Erin Hoff, a native of Taylor, Wisconsin, was offered a merit-based scholarship of $40,000 a year to the American University Washington College of Law. Coronavirus-permitting, she plans to move to Washington D.C. at the end of summer to begin her law education.
“In five to 10 years I see myself having graduated law school and working in some way to promote the legal rights of immigrants, whether that be working through a nonprofit or even writing legislation and lobbying,” Hoff said, adding that she is especially interested in writing legislation that creates more rights and protections for immigrant victims of human trafficking.
Hoff graduated from the Honors College of UW Oshkosh in May 2019, with a bachelor’s degree in human service leadership from the College of Education and Human Services. She minored in both social justice and Spanish as she planned for her future career. She studied a semester in Spain during her sophomore year. The following year she studied abroad over winter interim in London, England, as part of Honors course
Despite an early interest in law, Hoff didn’t consider it a career option—primarily because the only lawyers she saw were criminal defense attorneys she saw on movies and television.
“After studying abroad, I dove into the social justice program at UWO and decided I was going to pursue some sort of career that allowed me to proactively promote and support human rights,” Hoff said.
Courtney Bauder, director of the Social Justice Minor Program, steered her to an internship at UWO’s LGBTQ Resource Center. The experience was pivotal for her in that it solidified and strengthened her passion for promoting human rights and showed Hoff the good work human rights lawyers can do.
Hoff continued as a human rights intern at the Winnebago County Literacy Council, where she worked to promote adult English language literacy skills for immigrants and refugees. She heard firsthand stories from immigrants and the challenges they faced—a lack of jobs, housing, transportation and childcare—as they sought asylum and/or freedom in the United States. Language barriers and lack of finances compounded matters.
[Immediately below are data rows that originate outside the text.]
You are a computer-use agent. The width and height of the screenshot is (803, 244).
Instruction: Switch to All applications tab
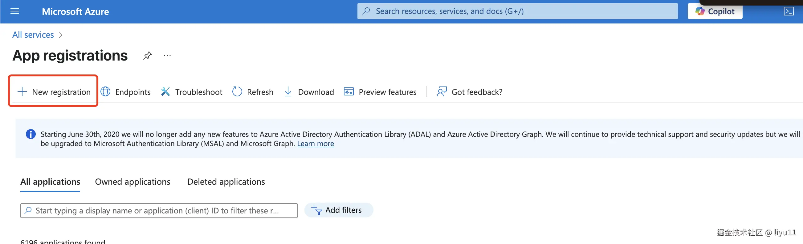50,182
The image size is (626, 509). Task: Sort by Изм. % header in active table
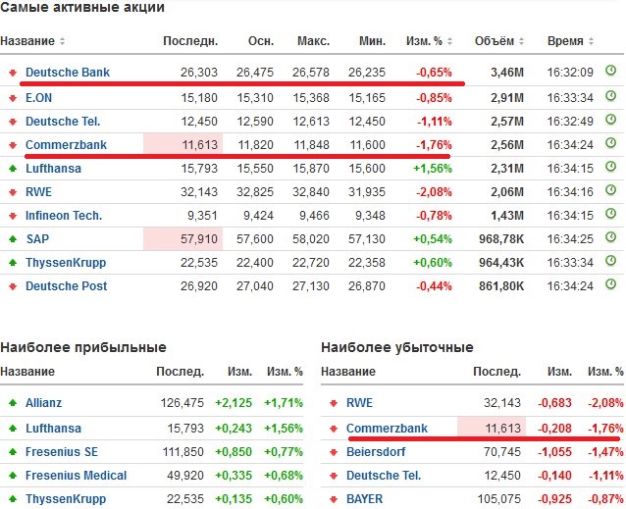coord(430,41)
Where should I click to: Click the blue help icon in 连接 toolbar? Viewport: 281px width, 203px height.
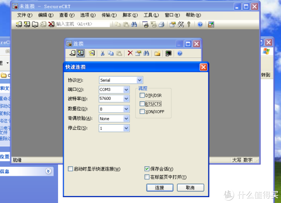pyautogui.click(x=179, y=53)
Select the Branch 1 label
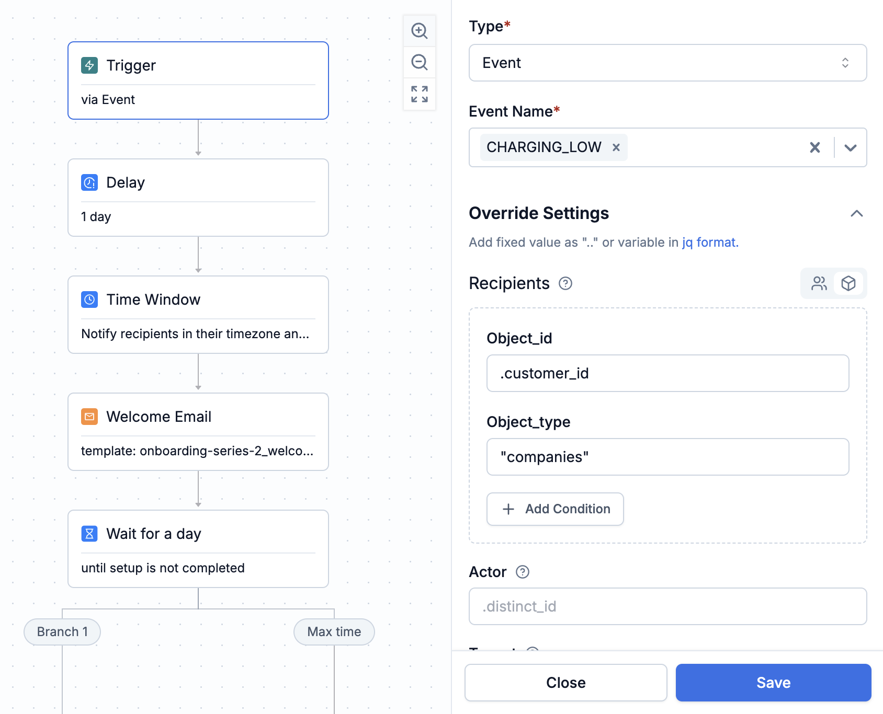883x714 pixels. pyautogui.click(x=62, y=632)
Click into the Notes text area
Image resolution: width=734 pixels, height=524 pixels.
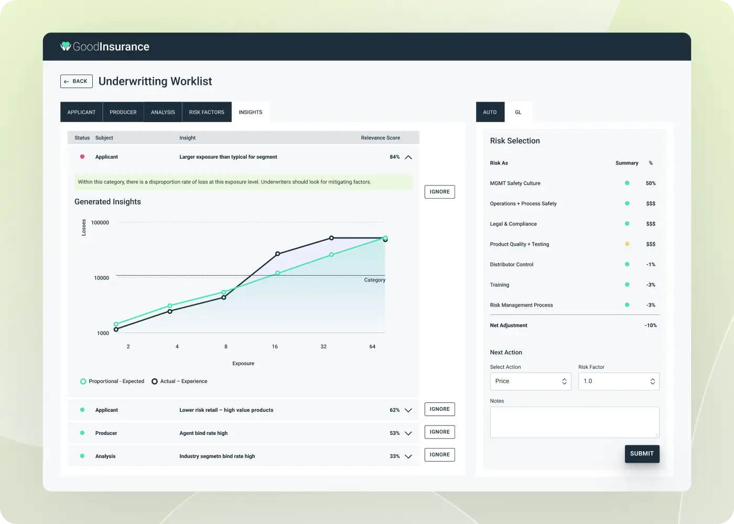tap(574, 422)
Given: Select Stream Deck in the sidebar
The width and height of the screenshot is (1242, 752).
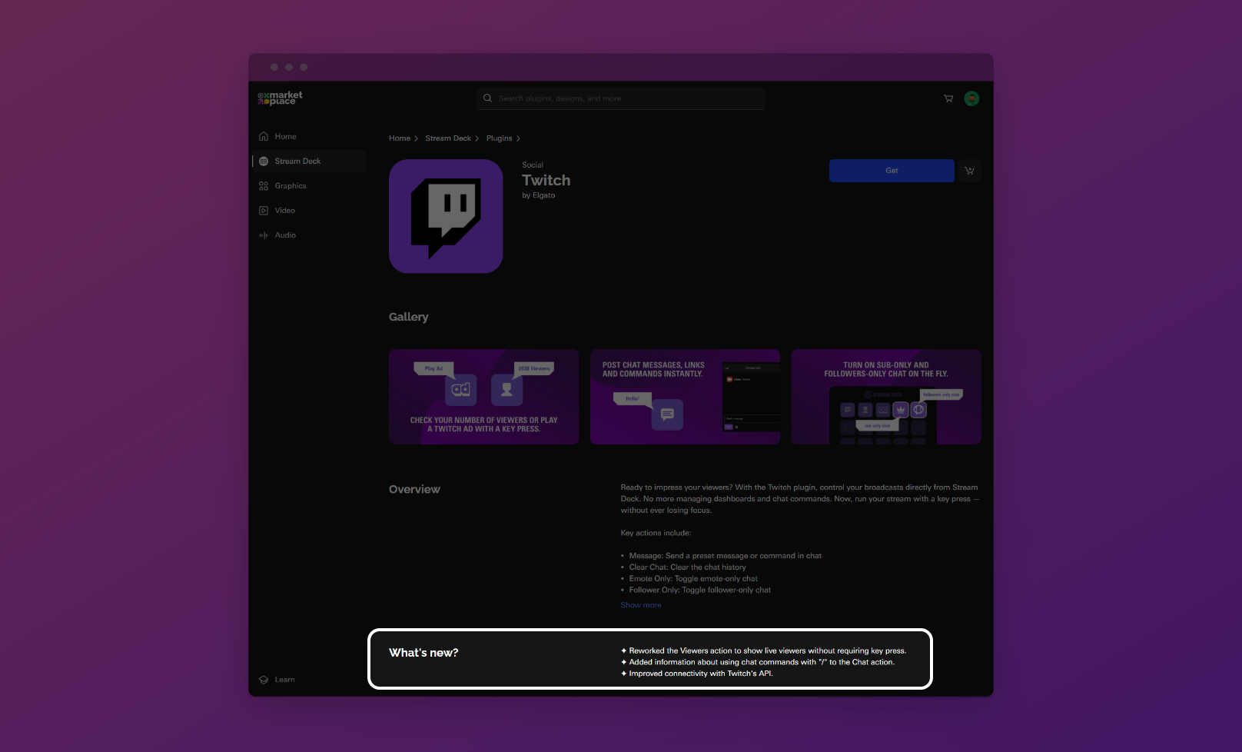Looking at the screenshot, I should [297, 161].
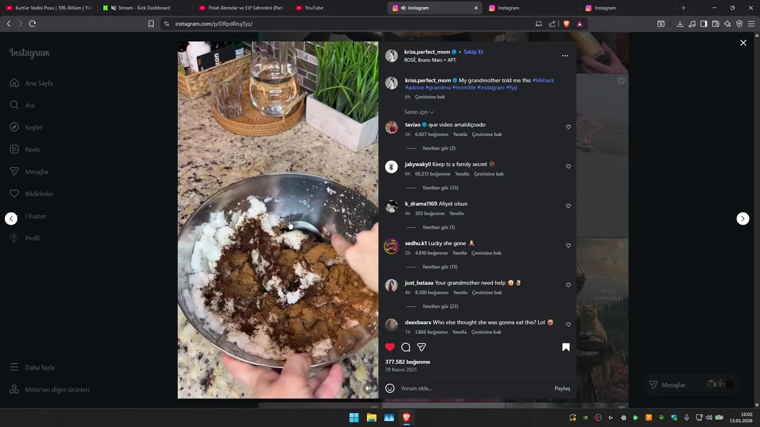This screenshot has width=760, height=427.
Task: Show the 23 replies under just_bataaa's comment
Action: [x=440, y=307]
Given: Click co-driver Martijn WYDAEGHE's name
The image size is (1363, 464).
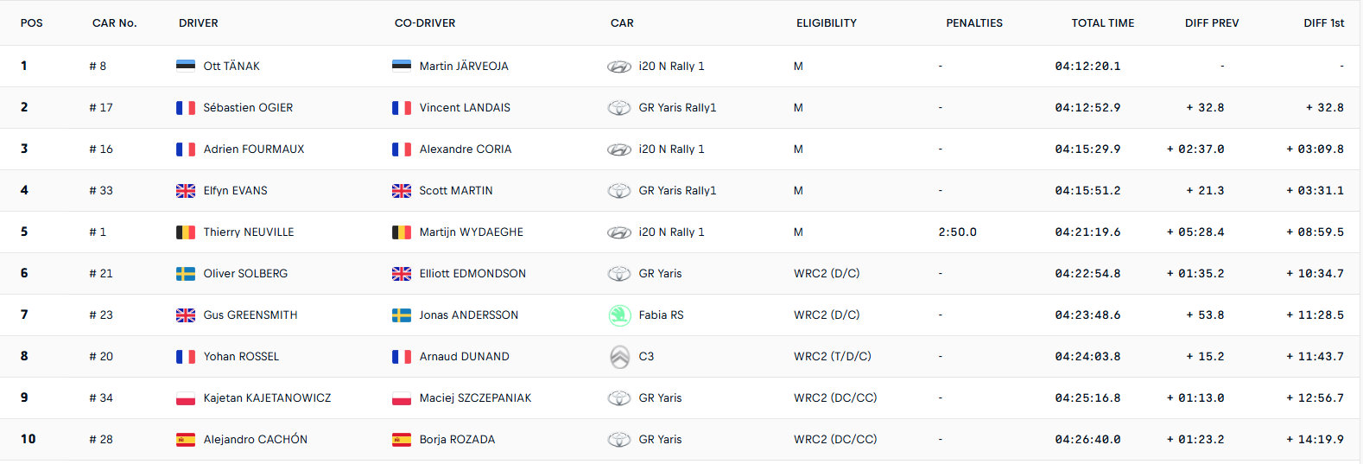Looking at the screenshot, I should [x=472, y=232].
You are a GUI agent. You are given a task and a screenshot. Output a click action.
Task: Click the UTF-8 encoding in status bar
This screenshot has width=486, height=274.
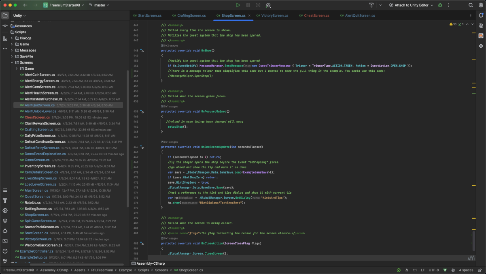tap(433, 270)
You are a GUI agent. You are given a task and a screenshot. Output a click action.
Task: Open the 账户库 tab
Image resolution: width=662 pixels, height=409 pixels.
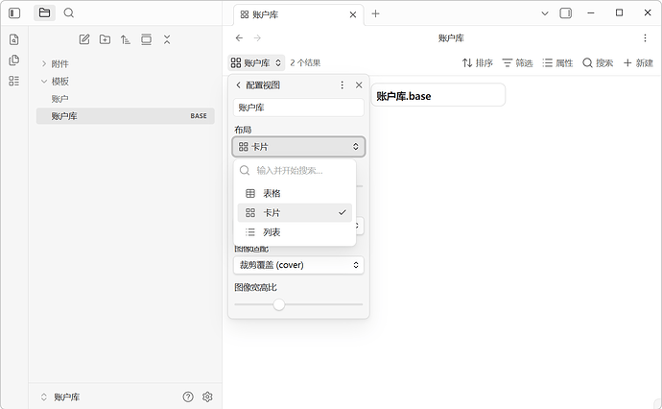(x=296, y=14)
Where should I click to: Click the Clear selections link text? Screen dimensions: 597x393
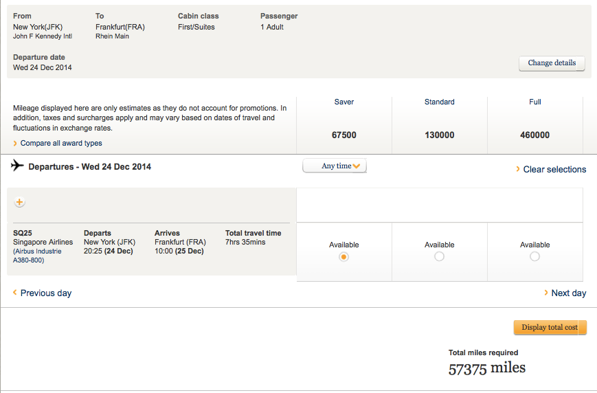coord(554,169)
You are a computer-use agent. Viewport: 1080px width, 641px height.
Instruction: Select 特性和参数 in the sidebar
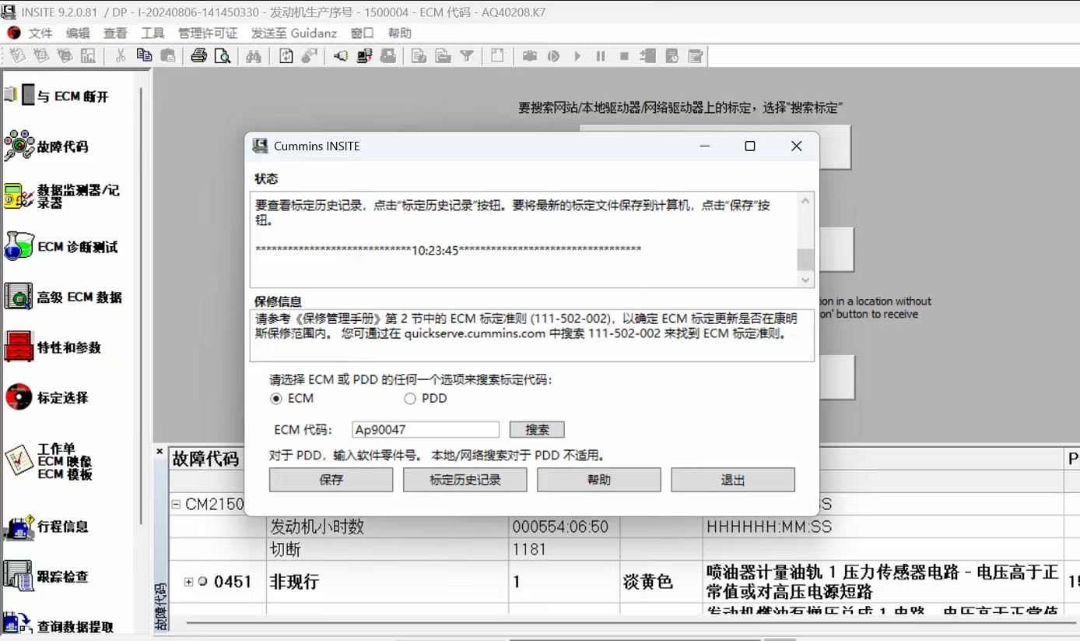click(x=19, y=347)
“At this point, I knew that the intersection of my interest in law and human rights would lead me to pursue a career in human rights law,” she said.
Hoff worked to develop more legal skills with an internship at Outagamie County Probation and Parole during the second semester of her senior year at UWO.
Plans turn to action
Hoff said her inspiration for becoming a human rights attorney is based on her love of culture and travel, as well as her interest in government and law—something that stems back as long as she can remember.
She grew up in culturally diverse households that hosted exchange students, welcomed international family friends and heard her family’s amazing stories of travel. She lived with her stepmom from Brazil and saw the challenges she faced as she sought citizenship.
“These experiences exposed me from an early age to the struggles immigrants face in the United States,” Hoff said. She envisions herself possibly working for a nonprofit or even writing legislation and lobbying, saying there currently is a severe lack of protections and rights for immigrant victims of human trafficking.
Hoff calls the current push for racial equality overdue and “absolutely essential.” She sees this as a time for her, a white woman, to listen and do what she can to ensure Black people have the same privileges she experiences every day.
Hoff thanked her UWO professors and Bauder, specifically, who wrote a letter of recommendation, for helping her on her educational path. Extensive study-abroad opportunities as well as a campus culture that seemed to support her value in social justice, are what brought Hoff from a tiny town in Jackson County, to UW Oshkosh.
She advised students to take advantage of opportunities.
“My most valuable experience was all my internships,” she said. “Take as many as you can. You learn so much.”
She also found great value in taking advantage of professors’ office hours and getting to know them.
“They could point me toward opportunities and could point out strengths I couldn’t see in myself,” she said. “It helped immensely.”